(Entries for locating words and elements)

---+---

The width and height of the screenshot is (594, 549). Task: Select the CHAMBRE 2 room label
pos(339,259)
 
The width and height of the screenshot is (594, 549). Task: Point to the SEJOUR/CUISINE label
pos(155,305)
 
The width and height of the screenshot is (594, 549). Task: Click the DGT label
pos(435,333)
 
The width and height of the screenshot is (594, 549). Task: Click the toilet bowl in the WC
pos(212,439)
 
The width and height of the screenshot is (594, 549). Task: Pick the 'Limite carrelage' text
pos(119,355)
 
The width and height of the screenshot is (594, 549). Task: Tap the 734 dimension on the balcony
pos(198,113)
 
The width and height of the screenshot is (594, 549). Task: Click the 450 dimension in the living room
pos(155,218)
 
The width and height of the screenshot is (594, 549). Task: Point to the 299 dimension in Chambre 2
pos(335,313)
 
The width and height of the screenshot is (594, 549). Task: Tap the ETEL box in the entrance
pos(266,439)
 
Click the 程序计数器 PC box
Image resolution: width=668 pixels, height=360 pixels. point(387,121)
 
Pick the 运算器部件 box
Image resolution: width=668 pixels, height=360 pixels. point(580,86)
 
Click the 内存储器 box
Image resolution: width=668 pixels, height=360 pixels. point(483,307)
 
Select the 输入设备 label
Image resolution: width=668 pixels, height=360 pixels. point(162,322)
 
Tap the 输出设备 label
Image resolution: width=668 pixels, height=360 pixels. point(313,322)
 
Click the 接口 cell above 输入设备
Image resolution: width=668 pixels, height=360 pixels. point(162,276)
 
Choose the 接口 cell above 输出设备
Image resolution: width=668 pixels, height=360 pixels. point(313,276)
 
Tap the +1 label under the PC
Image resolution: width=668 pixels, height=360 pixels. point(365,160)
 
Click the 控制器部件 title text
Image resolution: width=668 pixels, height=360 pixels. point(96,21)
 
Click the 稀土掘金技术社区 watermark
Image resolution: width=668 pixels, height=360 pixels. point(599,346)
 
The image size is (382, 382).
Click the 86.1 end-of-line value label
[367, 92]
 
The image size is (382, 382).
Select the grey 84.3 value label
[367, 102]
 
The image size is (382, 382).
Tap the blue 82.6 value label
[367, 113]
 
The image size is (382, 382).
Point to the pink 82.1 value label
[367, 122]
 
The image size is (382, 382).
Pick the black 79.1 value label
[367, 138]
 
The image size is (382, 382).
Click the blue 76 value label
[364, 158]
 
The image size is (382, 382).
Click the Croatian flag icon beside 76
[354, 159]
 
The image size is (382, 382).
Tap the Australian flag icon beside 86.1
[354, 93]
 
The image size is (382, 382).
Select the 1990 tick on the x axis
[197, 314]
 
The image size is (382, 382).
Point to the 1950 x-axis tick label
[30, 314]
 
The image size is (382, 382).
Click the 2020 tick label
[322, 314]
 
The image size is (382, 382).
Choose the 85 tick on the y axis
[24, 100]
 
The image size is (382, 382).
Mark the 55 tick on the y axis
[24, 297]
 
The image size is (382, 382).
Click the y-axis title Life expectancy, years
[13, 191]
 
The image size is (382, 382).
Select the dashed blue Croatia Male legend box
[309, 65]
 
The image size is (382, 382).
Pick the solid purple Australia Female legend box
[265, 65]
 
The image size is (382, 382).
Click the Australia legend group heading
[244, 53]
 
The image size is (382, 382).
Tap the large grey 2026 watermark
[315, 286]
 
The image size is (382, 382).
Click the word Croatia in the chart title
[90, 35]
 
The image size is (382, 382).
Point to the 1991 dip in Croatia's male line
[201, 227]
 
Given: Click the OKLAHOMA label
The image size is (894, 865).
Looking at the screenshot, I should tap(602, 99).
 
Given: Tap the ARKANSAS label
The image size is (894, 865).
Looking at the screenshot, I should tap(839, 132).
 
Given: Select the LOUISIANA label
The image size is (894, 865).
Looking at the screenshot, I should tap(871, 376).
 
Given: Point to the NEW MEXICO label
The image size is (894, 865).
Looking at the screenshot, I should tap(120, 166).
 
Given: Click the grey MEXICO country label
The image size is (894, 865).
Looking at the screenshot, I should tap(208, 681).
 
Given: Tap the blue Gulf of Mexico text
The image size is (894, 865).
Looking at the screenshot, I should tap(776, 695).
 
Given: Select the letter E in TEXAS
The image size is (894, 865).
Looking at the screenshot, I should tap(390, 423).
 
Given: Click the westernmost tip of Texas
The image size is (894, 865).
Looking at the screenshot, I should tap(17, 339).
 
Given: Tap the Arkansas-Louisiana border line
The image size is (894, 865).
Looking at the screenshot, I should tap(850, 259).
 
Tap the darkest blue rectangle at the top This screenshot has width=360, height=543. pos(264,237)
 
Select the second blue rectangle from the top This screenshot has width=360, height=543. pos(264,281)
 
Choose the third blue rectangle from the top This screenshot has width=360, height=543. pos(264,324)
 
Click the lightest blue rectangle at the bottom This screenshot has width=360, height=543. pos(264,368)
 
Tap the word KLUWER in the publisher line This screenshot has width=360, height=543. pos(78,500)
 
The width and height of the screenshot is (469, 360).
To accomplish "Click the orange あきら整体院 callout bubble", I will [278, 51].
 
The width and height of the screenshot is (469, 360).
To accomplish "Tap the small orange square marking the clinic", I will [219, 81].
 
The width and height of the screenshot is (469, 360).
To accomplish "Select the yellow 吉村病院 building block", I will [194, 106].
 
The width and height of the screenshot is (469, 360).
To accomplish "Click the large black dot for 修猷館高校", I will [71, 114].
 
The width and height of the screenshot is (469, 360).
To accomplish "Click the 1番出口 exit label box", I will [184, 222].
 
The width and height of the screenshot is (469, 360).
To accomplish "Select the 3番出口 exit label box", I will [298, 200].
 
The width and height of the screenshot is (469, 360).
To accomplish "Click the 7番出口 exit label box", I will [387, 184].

---+---

Short problem: Count the lines in the entries above that contain the string "exit", matching case exactly, and give only the number.

Correct output: 3